Abstract

Posted price mechanisms (PPM) constitute one of the predominant practices to price goods in online marketplaces and their revenue guarantees have been a central object of study in the last decade. We consider a basic setting where the buyers’ valuations are independent and identically distributed and there is a single unit on sale. It is well-known that this setting is equivalent to the so-called i.i.d. prophet inequality, for which optimal guarantees are known and evaluate to 0.745 in general (equivalent to a PPM with dynamic prices) and \(1-1/e\approx 0.632\) in the fixed threshold case (equivalent to a fixed price PPM). In this paper we consider an additional assumption, namely, that the underlying market is very large.
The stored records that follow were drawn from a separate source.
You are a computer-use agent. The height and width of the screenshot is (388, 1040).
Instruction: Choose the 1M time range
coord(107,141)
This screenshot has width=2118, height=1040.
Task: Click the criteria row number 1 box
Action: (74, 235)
This is modeled by first fixing a valuation distribution F and then making the number of buyers grow large, rather than considering the worst distribution for each possible market size. In this setting Kennedy and Kertz [Ann. Probab. 1991] breaks the 0.745 fraction achievable in general with a dynamic threshold policy. We prove that this large market benefit continue to hold when using fixed price PPMs, and show that the guarantee of 0.632 actually improves to 0.712. We then move to study the case of selling k identical units and we prove that the revenue gap of the fixed price PPM approaches \(1-1/\sqrt{2k \pi }\). As this bound is achievable without the large market assumption, we obtain the somewhat surprising result that the large market advantage vanishes as k grows.